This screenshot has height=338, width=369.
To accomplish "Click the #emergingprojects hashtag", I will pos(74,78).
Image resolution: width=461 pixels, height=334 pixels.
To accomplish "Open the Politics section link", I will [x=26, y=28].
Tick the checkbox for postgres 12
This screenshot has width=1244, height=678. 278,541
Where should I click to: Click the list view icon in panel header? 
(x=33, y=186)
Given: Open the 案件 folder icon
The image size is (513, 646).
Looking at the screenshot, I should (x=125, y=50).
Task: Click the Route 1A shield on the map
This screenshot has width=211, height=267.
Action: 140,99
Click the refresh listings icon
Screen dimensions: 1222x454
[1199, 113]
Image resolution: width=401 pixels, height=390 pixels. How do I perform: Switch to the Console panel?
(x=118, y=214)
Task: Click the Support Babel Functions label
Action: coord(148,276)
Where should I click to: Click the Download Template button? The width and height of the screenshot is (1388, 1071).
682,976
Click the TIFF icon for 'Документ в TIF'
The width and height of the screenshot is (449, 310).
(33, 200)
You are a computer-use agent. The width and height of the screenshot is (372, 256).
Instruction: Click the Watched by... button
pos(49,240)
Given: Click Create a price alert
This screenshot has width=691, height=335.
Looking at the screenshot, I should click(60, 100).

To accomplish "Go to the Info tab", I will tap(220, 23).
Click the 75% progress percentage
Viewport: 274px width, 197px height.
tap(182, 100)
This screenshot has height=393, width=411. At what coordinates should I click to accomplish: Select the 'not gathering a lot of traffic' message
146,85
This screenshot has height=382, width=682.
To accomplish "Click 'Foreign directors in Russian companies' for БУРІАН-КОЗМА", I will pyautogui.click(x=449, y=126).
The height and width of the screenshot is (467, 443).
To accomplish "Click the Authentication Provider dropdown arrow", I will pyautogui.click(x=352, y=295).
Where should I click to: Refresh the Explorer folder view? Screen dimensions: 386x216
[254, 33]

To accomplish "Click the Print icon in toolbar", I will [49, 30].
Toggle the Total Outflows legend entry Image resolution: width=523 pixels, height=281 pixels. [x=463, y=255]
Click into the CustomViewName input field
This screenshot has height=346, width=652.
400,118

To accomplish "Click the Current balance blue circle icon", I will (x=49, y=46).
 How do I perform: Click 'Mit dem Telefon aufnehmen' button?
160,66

_ _ _ _ _ _ _

> _Work required_:
Which lines run from the one holding "Image resolution: width=461" through the one holding "Click the refresh listings icon" in the records above? Repeat them exactly, both included, and nothing more.

> _Exercise result_:
Image resolution: width=461 pixels, height=334 pixels.
To accomplish "Open the Politics section link", I will [x=26, y=28].
Tick the checkbox for postgres 12
This screenshot has width=1244, height=678. 278,541
Where should I click to: Click the list view icon in panel header? 
(x=33, y=186)
Given: Open the 案件 folder icon
The image size is (513, 646).
Looking at the screenshot, I should (x=125, y=50).
Task: Click the Route 1A shield on the map
This screenshot has width=211, height=267.
Action: 140,99
Click the refresh listings icon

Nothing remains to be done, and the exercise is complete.